Monday, July 22, 2013

Only God Forgives (2013)

Crystal: "I don't want to talk about it anymore. Do you mind if I smoke?"
By Nicolas Winding Refn
With Ryan Gosling, Kristin Scott Thomas and Vithaya Pansringarm

I strongly believe that all art serves a purpose--in some form or the other, it intends to move the viewer, shock, surprise, but also transform the viewer, allow them to transcend if but briefly into something more than they are, but composed of the collective essence of humanity. Or some shit like that.

On that count (and every other count) Only God Forgives fails miserably. The film depicts the story of a drug dealing family based in Thailand. The older son is a blood thirsty scumbag whose taste for violence is almost innocent in its single-mindedness. After he rapes and murders a 16 year old prostitute (having asked for a younger one first) he sets the ball in motion for a film of gore and blood as he is killed by the father of the woman he murdered. His mother, the 'don' of their crime ring, comes to identify his body and berate the young sibling Julian for not avenging his brother. The "Angel of Vengeance", a retired Thai police then slowly tracks down the family.

I almost don't want to give the film the credit of analyzing it. What more is there to say? Unresolved Oedipus complex (the incestuous relationship the mother had with the older son was only too obvious) the repeated imagery of guilt on Julian's part (for wanting to have all the sex with his mother and for killing his father to get to her) the predictable links between 'sex' and 'death' all submerged in a glow of red.

But why should we care? The film never gives us a reason to care about the protagonist's Oedipus complex. So what if he's tormented by guilt for wanting to fuck his mom and having a small penis and being symbolically castrated?
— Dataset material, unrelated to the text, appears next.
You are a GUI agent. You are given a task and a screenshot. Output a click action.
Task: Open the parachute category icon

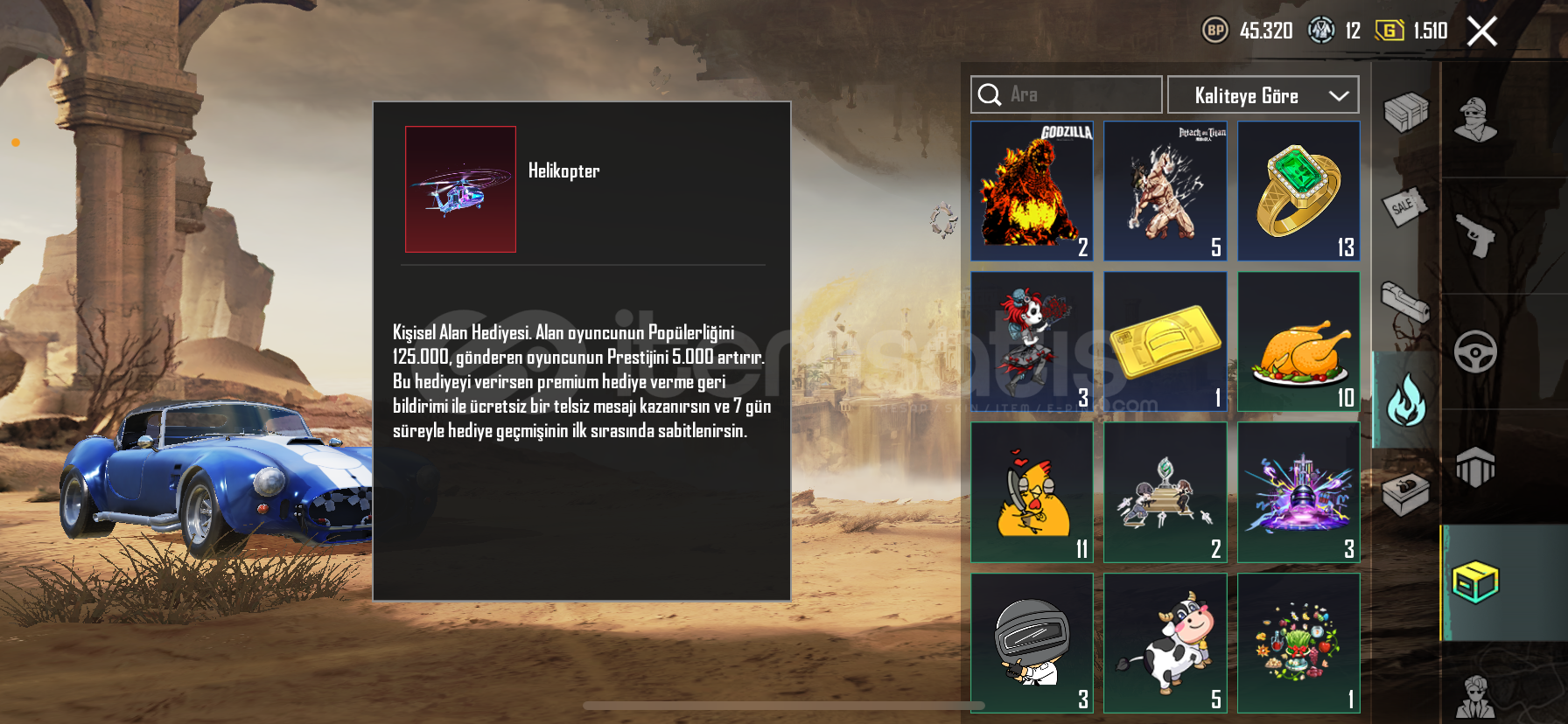1475,466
The talents of both Ryan Gosling and Kristen Scott-Thomas were wastefully underused, as the characters they played never had a chance to blossom. They remained stock characters from beginning to the end. Perhaps if they focused less on the dramatic music and slow motion scenes they could have squeezed in some fresh material.

Nevertheless, the film never learns and tries again and again to compensate for its lack of substance through its overbearing, classical edgy soundtrack and long shots of every moment possible. I kid you not when I say it takes nearly 15 seconds for someone to move their head in every single scene. We get it, you have nothing to say. We only wish we didn't waste an hour and a half of our life watching a film that seems to have been an overextended directorial masturbation instead of a real film.

1 liked: The songs were rather beautiful. But only ran a paltry seven minutes at most of the film.

I disliked: The pretentious pseudo-intellectual garbage that composed the dialogue/plot.

30/100
I wish I could somehow wash my mind of this film the way Julian kept washing his hands.